A partir daí, acompanhamos o dilema da protagonista em assumir – ou não – a maternidade nessa fase da vida. Enquanto vê a própria individualidade ameaçada, Leide, que mora com Gersinho em um carro, acredita que dividir a criação do filho pode ser sua chance de liberdade. As atitudes de Leide, mesmo controversas, não anulam o vínculo sincero com Gersinho. Aliás, a performance de Karine Teles confere verdade e empatia à personagem, o que contribui para nossa compreensão dela, mesmo quando suas decisões incomodam.

Gersinho, vivido com sensibilidade por Gustavo Coelho, simboliza esperança e doçura em um universo duro. O menino sonha com reconhecimento, se projeta em Cassandra, mas encontra uma barreira: além de não ser reconhecido como filho, Cassandra não quer a proximidade do garoto. O texto de Alice Marcone, Marcelo Montenegro, Josefina Trotta e Carla Meirelles constrói personagens dúbios e profundos, mesmo em poucos episódios curtos. O espectador oscila entre julgar e compreender essas figuras que anseiam por liberdade, mas também sentem medo de perder as pequenas conquistas da vida adulta.
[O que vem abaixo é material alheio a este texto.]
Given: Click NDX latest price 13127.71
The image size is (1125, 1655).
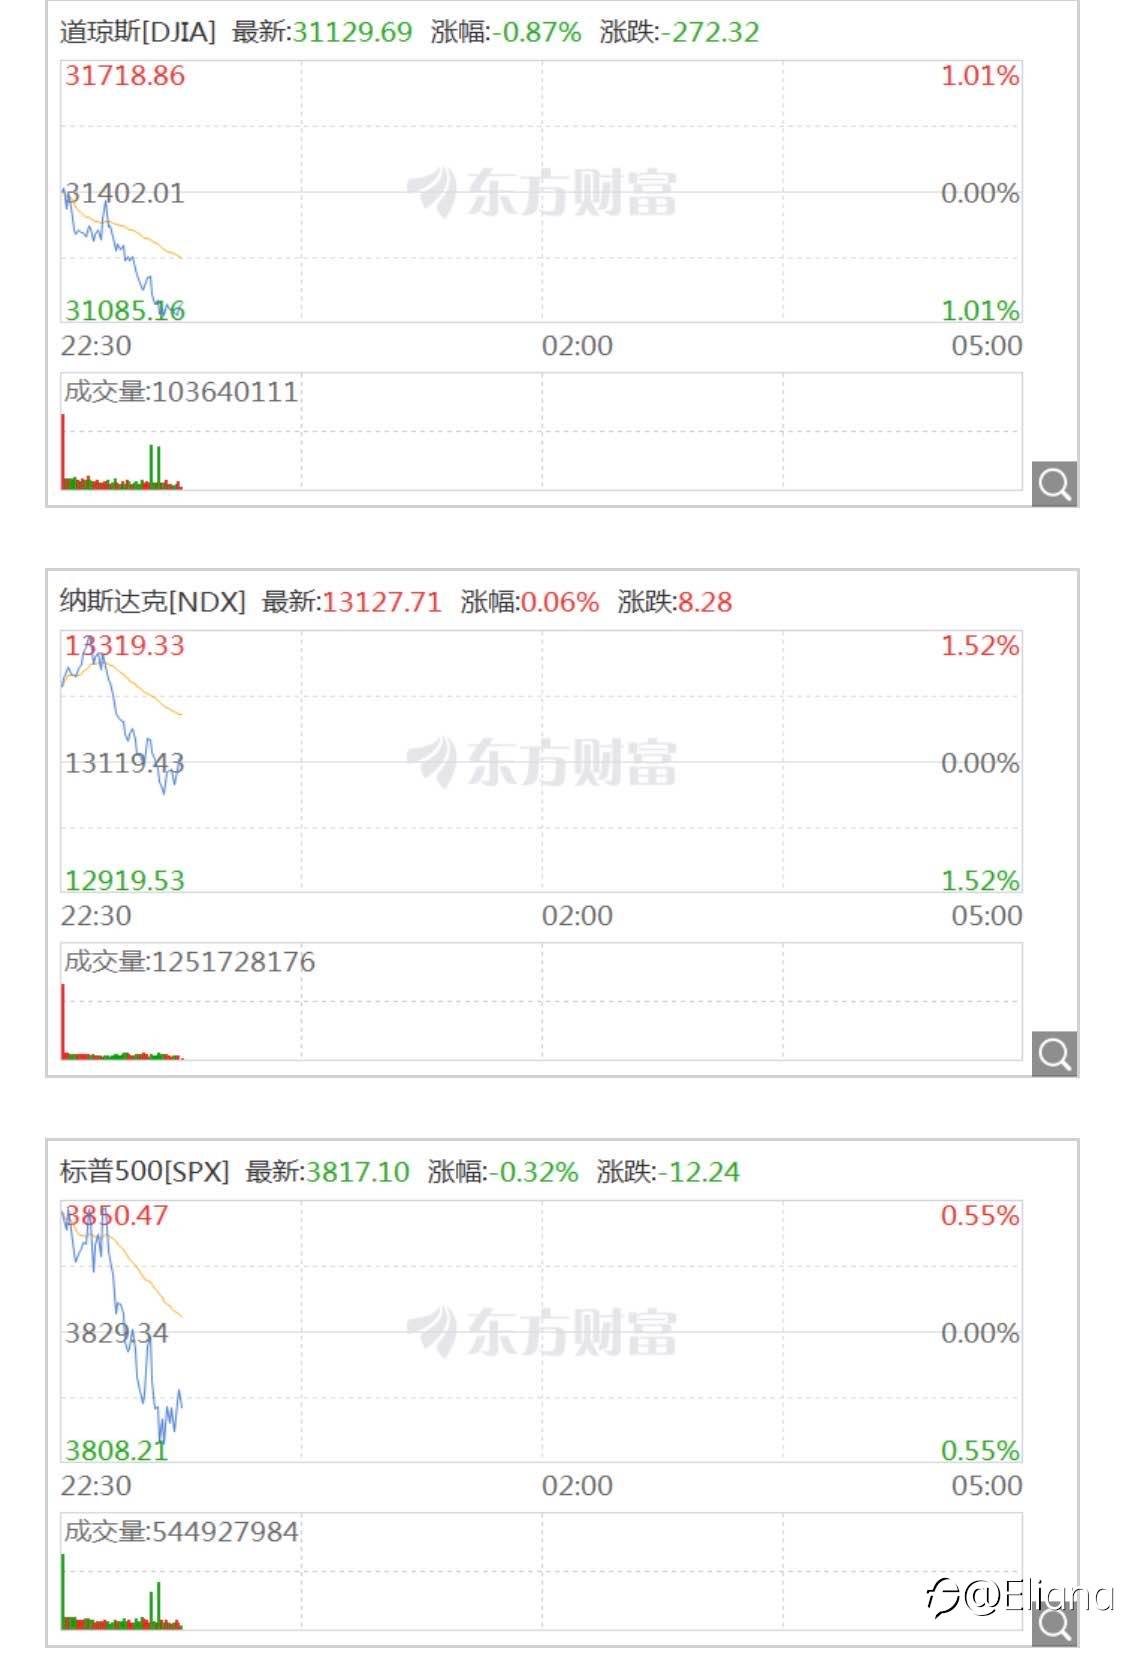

Crítica detalhada de Manhãs de Setembro
A relação entre Cassandra e Gersinho rende as cenas mais emocionantes. Mesmo relutante, Cassandra começa a ceder ao lado materno. Destaca-se o momento ao som de “Paralelos”, de Vanusa, que imprime delicadeza e força à narrativa e realça o papel da trilha sonora. Liniker empresta sua voz marcante à reinterpretação dos clássicos, acrescentando novas camadas afetivas ao enredo.
Por fim, um elemento curioso: Vanusa aparece na série não só na trilha, mas também como “voz da consciência” de Cassandra, dublada por Elisa Lucinda. Embora a admiração seja evidente, a ligação parece um pouco forçada. Um detalhe, aliás, levanta teorias: uma foto antiga na parede de Cassandra mostra Vanusa e uma mulher semelhante à sua mãe. Fica a dúvida se, em uma nova temporada, isso será aprofundado – talvez, inclusive, com Lucinda encarnando a mãe da protagonista, criando um laço ainda maior com o tema da maternidade.
Impressão Final
Manhãs de Setembro brilha ao retratar, com sensibilidade e realismo, a busca por liberdade e pertencimento de uma mulher trans. Com personagens ambiguamente humanos, atuações marcantes e trilha potente, a série emociona, representa e faz refletir.